Fatti non foste a viver come bruti
Fatti non foste a viver come bruti è il verso 119 del canto XXVI dell’Inferno di Dante Alighieri; fa parte del discorso che Ulisse rivolge ai suoi compagni per spronarli a continuare il loro viaggio oltre le colonne d’Ercole, confine ultimo del mondo allora conosciuto. Ulisse conclude così il suo appassionato appello:
Considerate la vostra semenza:
fatti non foste a viver come bruti,
ma per seguir virtute e canoscenza.
Ulisse chiede cioè ai propri compagni di pensare alla propria origine: non sono stati creati per vivere come animali, ma per seguire la virtù e la conoscenza.

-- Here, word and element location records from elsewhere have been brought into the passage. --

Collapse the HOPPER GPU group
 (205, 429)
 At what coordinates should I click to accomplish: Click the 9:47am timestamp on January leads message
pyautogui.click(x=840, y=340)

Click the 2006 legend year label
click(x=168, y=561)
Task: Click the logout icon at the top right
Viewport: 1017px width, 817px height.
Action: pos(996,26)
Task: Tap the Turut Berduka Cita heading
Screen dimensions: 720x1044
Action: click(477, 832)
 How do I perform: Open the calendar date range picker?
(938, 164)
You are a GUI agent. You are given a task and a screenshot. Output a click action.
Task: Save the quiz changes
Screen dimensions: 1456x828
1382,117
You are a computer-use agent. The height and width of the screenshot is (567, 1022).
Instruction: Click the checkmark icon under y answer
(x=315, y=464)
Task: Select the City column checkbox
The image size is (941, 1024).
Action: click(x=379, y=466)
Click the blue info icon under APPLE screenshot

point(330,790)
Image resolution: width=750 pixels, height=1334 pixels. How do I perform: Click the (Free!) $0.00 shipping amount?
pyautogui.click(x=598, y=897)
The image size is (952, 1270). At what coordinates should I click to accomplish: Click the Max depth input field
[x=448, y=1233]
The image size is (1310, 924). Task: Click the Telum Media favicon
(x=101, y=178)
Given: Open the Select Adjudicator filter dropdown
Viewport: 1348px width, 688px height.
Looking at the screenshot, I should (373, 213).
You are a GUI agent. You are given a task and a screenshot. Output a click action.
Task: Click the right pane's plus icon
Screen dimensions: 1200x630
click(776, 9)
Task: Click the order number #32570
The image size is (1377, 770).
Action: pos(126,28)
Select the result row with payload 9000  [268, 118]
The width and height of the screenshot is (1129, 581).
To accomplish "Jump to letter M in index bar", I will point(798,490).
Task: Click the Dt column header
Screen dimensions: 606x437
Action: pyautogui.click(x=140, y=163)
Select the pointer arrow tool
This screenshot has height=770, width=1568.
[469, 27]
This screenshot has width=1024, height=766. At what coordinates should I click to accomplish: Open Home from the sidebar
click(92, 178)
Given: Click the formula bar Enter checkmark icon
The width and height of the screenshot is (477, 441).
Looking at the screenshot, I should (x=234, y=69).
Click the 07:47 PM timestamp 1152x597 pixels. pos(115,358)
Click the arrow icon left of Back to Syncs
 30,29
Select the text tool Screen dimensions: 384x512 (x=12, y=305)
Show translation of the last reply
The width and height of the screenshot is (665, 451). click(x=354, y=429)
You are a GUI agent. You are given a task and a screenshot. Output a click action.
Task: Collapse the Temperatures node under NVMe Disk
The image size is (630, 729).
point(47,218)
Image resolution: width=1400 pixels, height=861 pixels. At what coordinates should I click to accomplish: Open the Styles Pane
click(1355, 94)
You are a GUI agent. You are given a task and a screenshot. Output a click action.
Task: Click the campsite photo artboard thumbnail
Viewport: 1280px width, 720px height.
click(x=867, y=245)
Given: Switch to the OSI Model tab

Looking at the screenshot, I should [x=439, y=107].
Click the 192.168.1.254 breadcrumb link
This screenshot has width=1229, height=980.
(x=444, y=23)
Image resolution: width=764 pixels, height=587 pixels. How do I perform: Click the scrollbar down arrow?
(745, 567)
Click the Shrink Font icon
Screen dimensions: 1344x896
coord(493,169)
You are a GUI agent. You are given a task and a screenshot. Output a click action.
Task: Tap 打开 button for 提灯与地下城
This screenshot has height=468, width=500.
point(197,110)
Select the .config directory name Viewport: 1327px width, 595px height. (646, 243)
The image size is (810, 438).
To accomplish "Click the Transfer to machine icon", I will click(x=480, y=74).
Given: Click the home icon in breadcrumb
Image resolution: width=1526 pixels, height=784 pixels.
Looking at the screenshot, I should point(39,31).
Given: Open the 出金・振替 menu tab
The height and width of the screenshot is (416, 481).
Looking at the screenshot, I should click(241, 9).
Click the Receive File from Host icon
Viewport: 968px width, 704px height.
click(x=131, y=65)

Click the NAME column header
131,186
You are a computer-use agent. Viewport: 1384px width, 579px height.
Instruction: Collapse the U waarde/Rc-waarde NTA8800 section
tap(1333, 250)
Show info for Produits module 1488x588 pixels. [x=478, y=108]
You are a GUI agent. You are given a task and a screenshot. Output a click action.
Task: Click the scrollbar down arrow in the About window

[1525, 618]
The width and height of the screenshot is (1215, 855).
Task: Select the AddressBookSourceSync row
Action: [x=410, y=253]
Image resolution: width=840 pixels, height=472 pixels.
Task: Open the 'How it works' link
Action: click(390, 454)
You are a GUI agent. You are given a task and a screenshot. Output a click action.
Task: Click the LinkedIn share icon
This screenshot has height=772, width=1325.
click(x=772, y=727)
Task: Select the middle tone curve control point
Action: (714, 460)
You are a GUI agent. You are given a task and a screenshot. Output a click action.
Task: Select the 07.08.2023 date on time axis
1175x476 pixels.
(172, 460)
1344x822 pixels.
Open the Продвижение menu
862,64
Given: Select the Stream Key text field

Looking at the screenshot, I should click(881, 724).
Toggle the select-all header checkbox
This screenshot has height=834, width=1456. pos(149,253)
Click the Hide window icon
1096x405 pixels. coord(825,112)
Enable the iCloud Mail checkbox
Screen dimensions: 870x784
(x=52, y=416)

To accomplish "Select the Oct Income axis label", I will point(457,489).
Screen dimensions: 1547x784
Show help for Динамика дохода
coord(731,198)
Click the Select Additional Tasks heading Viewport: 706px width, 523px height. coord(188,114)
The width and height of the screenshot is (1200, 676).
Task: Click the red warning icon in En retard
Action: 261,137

Il canto XXVI è noto anche come Canto di Ulisse ed è ambientato nell’ottava bolgia dell’ottavo cerchio dell’Inferno ove si trovano i “consiglieri fraudolenti”. Ulisse è l’astuto ingannatore che ha ideato il trucco del cavallo di Troia, ma non è solo l’inganno perpetrato che condanna l’eroe acheo, la sua colpa è anche quella di aver voluto oltrepassare i limiti imposti alla natura umana, in questo caso rappresentati dalle colonne d’Ercole.
Nel canto dantesco, però, Ulisse incarna anche la figura positiva dell’uomo che dedica la propria esistenza alla conoscenza.